Top US Firm Said To Threaten UK Reprisals Over Bonus Tax

The Sunday Telegraph reports that UK Chancellor Alistair Darling took an angry telephone call from JPMorgan Chase CEO Jamie Dimon last month, soon after the announcement of the UK bank bonus tax.

According to the newspaper, Dimon issued a 'coded warning' that JPMorgan may consider scrapping its plans to build a $2.40bn flagship European HQ building in London's Canary Wharf in view of the UK's uncertain tax regime, and the fact that new regulations emerging from UK market regulator The Financial Services Authority look to be among the most stringent in the financial markets.

And it's not just JPMorgan who might be venting about the current UK tax and regulatory environment. Concerns are growing that HSBC may be the next firm to quit the UK, given that CEO Michael Geoghegan is to be based in Hong Kong from next year. There's also growing speculation that Barclays may be reviewing its position, as CEO John Varley has come down hard against the UK bank bonus tax, and President Bob Diamond (who also runs BarCap) is already based in New York.

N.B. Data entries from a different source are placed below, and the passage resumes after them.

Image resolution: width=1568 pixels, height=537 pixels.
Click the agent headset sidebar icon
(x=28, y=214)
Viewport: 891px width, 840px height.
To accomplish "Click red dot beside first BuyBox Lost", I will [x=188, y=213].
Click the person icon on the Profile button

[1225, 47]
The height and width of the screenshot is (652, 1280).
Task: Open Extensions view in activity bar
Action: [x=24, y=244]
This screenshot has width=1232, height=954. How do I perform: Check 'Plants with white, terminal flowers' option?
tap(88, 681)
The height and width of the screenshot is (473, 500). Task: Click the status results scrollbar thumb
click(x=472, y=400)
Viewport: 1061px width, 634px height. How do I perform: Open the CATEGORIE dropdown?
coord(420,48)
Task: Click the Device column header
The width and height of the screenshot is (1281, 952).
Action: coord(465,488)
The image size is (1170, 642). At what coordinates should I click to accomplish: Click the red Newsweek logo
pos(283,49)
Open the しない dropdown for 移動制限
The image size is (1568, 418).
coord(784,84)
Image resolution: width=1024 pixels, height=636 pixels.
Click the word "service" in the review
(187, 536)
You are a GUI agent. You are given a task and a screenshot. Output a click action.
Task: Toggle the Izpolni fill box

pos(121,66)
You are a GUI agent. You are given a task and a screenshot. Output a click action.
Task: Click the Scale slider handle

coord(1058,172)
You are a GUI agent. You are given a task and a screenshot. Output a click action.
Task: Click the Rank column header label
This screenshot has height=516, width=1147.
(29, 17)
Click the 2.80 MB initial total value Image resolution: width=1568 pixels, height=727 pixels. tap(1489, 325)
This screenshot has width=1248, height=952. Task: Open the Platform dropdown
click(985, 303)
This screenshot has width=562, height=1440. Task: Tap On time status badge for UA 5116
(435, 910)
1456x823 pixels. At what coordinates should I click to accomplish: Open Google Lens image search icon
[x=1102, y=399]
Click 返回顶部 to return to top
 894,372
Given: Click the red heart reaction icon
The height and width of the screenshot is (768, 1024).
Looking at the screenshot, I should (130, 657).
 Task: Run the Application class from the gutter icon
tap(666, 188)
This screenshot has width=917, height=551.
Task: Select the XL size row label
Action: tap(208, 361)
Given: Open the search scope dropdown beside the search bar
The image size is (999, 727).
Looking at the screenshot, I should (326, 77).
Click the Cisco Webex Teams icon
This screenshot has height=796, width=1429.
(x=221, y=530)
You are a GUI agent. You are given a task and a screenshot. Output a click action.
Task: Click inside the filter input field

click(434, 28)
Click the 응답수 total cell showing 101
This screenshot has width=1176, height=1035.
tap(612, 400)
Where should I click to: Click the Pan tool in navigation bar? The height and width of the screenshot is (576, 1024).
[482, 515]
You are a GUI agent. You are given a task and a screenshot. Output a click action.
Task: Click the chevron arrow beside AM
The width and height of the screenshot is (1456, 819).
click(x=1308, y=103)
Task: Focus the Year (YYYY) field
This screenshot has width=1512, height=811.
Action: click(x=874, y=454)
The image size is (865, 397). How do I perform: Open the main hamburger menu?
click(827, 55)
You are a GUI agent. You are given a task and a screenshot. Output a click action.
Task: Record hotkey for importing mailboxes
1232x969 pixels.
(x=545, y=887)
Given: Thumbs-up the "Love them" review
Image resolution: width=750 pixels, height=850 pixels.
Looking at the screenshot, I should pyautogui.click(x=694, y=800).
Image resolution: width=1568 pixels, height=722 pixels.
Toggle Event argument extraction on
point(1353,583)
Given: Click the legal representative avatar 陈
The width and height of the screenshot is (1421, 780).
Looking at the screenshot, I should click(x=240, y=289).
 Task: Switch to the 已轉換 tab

One banker told Here Is The City: 'Typically, a Labour Government will always overdo it. In an effort to be 'holier than thou', the government will shoot itself (and the UK) in the foot. The US, German and governments in Asia must be rubbing their hands in glee, thankful that the UK is being run by such idiots, who are merely handing the likes of them tax revenues on a plate'.

In the meantime, The Evening Standard has reported that staff over at Barclays Capital received notification of base pay hikes of up to 150% just before Christmas. There were concerns that such a move might be seen as a way to get round the UK bank bonus tax, but as Barclays had been considering increasing base pay for some prior to the imposition of the tax earlier this month, lawyers feel that the UK government would be unable to challenge the arrangements.

And The Wall Street Journal reports that Morgan Stanley is to overhaul the way its compensates its most senior executives. The newspaper quotes unnamed 'people familiar with the matter', who suggest that top management are likely to get 25% of their comp in cash, with the rest in deferred equity. There is also likely to be a bonus clawback arrangement put in place.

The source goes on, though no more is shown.